Assess Job Responsibilities
When making your decision, keep in mind the type of position they are interviewing for. Evaluate the responsibilities they will have on a daily basis, and consider if their previous convictions may have an impact on their ability to work. Sure, you may not want to hire someone with a DUI for a driving position, but for an accountant position, it should not weight that much in the decision-making process. At the same time, you may want to think again when hiring someone that has been charged with fraud in a management or bookkeeping position. If the conviction does not relate to the job, and especially if it happened many years ago, I think it’s safe to assume that it should not influence your decision that much. Consider the responsibilities employees will need to conduct when assessing their criminal history throughout hiring.
Allow Candidates To Defend Themselves
“Before crossing them off the candidate list, at least give them a chance to explain the situation. Give them a call regarding your recent findings and ask about them mentioning that you are looking for full honesty”, advises a DUI attorney San Diego based. Many of his clients feared they might be having trouble getting a job if the employer found out they have a DUI conviction. Candidates may be fearful of willingly disclosing this information to you. Many prospective employees feel that your knowledge of minor convictions may prevent them from obtaining positions. However, if you specifically asked about previous criminal offenses, and they denied having a criminal record, it might be an issue. Perhaps they denied it because they felt ashamed, or because they feared it will affect your decision. Whatever the reason, dishonesty is not appreciated. Provide candidates the opportunity to defend themselves and fully explain the situation, before choosing to hire someone with a criminal record.
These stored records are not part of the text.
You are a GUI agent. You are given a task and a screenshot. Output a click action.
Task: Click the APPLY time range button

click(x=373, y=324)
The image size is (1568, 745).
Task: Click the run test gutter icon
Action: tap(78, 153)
Evaluate Time Since Convictions
When we are young, we do things we are not exactly proud of. Being arrested for public intoxication 10 years ago, when they were 21 and happy that they can legally buy beer, may not exactly represent who that person is now. Shoplifting a pair of sunglasses from a shop when they were 17 may, again, not mean much. On the other hand, discovering they were convicted for a major felony last year may be a problem. Hiring an ex-offender can sometimes turn out to be much more of an advantage than you initially realize. Giving people a second chance to prove themselves and get a good job may result in getting yourself a real, loyal person by your side. More than half of ex-offenders are unable to find a job once they get out of jail, so they will certainly be grateful for the opportunity. Prior to making your hiring decision, evaluate if enough time passed since convictions.
Guarantee Legal Compliance
In the end, no matter your decision, ensure you do not get in trouble with the law. The Ban the Box law, that has passed in 35 states, prohibits employers from asking about convictions or arrests for DUI on job applications. However, you can still ask about past convictions or run a background check the moment you are ready to make an offer to the candidate. The purpose of this law is to prevent employers from dismissing candidates based on their criminal record alone. Part form the Ban the Box law, the US Equal Employment Opportunity Commission has also provided guidance for employers in how to treat potential candidates with a criminal record. In their guidance, they advise employers to ensure they are not violating Title VII from the Civil Rights Act of 1964. The best way to ensure that you do not run into trouble is to check with an attorney first. Always make certain that your hiring decision protects you from any legal consequences.
Many business owners are concerned about criminal convictions as they go about hiring employees. As you interview and consider your decision, evaluate the gravity of committed offenses. If an employee was arrested for a DUI fifteen years ago, they are clearly not a threat. Consider the position the candidate will be filling, and therefore the responsibilities they face. Look how much time has passed since crimes were committed. Furthermore, ensure that your decision always maintains legal compliance on your behalf. If you are concerned on whether you should be hiring someone with a criminal record, consider the points mentioned above.